Dès l'entrée de l'exposition, l'attention était attirée par une édition de l'Académie des dames, une des lectures dans lesquelles l'héroïne de Thérèse philosophe fit «en quatre jours» son éducation sexuelle. L'ouvrage, on le sait, constitue la traduction française de la célèbre Satyra sotadica genre versifié inventé par un poète crétois de arcanis amoris et Veneris de Nicolas Chorier, un avocat de Grenoble. L'original latin, publié vers 1680, était supposé restituer les entretiens consignés par Luisa Sigea, «une fille d'honneur de l'infante Maria, sur de Jean III, roi de Portugal» (catalogue, n° 40). Octavie, à la veille de se marier, demande à sa cousine Tullie de lui apprendre les secrets de la vie de couple : «l'échange entre les deux cousines s'ouvre sur un échange des corps qui, lui, n'est pas seulement rapporté mais se produit devant les yeux du lecteur» (M.-Fr. Quignard).
«Pascal Pia», nous apprend-on, «recense neuf éditions françaises et neuf éditions latines entre la première édition et la fin du dix-neuvième siècle». Celle présentée ici a l'adresse «À Venise, Chez Pierre Arretin» et porte, dans la Réserve des livres rares, la cote «Enfer 277». La notice 42 du catalogue ajoute l'information : «Grenoble?, 1680». Cette dernière ne correspond pas, me semble-t-il, à l'ouvrage, mais à ce qui est considéré comme la première édition de l'Académie des dames, laquelle porte effectivement l'adresse nue de «Venise» et pourrait dater de 1680. Une erreur de cotation doit être à l'origine de la confusion, car l'une et l'autre édition porte la cote «Enfer 277». Celle dont il est question ici se trouve du reste pourvue, dans le catalogue informatisé de la BnF , d'une notice séparée, bien séduisante pour le lecteur liégeois.
Cette édition in-8, qui a donc l'adresse précise «A Venise, Chez Pierre Arretin», se présente comme suit : «[2]-420 p., [1]-35 feuilles de planches». Ces gravures libertines laissent à elles seules pressentir que l'édition n'est pas du dix-septième mais du siècle suivant. La notice du catalogue la situe en effet «après 1770». Une note ajoute :
Fausse adresse; publié en Hollande, d'après Gay, à Liège, chez Bassompierre, d'après De Le Court; en fait, d'après le matériel typogr., vraisemblablement publié à Liège, mais pas chez Bassompierre, postérieurement à 1770.
Inutile d'insister sur les références bibliographiques : Jules Gay, Bibliographie des ouvrages relatifs à l'amour, aux femmes, au mariage, etc., 4e éd., Paris : Lemonnyer, 1894-1900 (BnF, NUMM- 22204-22206) ; Jules-Victor De le Court, Bibliographie nationale : dictionnaire des anonymes et pseudonymes, XVe siècle-1900, Bruxelles : Académie royale de Belgique, 1960.
J'ignore sur quoi se fonde le rédacteur de la notice pour avancer que l'édition serait liégeoise, mais non due à Bassompierre supposition qui implique une familiarité d'autant plus intime avec la typographie liégeoise que l'ouvrage s'avère très dépourvu d'ornementation ou de caractères identifiables.
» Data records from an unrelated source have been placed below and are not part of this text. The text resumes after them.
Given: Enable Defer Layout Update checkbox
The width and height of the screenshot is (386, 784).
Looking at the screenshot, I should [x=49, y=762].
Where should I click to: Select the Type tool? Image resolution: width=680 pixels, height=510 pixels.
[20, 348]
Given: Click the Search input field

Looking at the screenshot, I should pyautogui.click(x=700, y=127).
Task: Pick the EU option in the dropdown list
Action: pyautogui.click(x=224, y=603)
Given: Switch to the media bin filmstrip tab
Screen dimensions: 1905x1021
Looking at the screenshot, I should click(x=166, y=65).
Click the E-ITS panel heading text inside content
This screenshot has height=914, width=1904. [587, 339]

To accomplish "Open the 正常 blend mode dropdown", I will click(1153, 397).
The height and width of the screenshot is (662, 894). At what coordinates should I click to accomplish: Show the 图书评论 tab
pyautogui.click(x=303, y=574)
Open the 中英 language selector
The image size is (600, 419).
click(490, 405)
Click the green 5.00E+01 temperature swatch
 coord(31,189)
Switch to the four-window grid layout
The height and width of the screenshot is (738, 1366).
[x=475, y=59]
On en reproduit ici la page de titre, qui pourrait prendre toute la valeur d'un emblème ou d'une image de marque pour la production érotique ou pornographique issue des presses liégeoises (au fait : quelles sont vraiment la différence et la limite entre les deux genres?). Le catalogue de l'exposition de la BnF note encore que ses 35 gravures, curieusement, sont «sans lien avec l'édition», même si leur caractère général permet de les adapter à des situations très diverses.
Le catalogue offre une autre notice suscitant la curiosité de l'amateur local. Il présente une édition de la fameuse Histoire de Dom
, portier des chartreux de l'énigmatique Jean-Charles Gervaise de Latouche. Elle porte l'adresse «À Francfort, Chez J. J. Trotener, imprimeur-libraire aux Cigognes» et la date de 1748. Après avoir rappelé que l'ouvrage, publié en 1741, avait été poursuivi dès sa parution, M.-Fr. Quignard commente (n° 47) :
Cette nouvelle édition fit elle aussi l'objet de poursuites. François Xavier d'Arles, agent secret à Liège, fut emprisonné six mois à la Bastille du 2 février au 16 août 1749, pour en être l'éditeur comme il l'était de la première édition de Thérèse philosophe.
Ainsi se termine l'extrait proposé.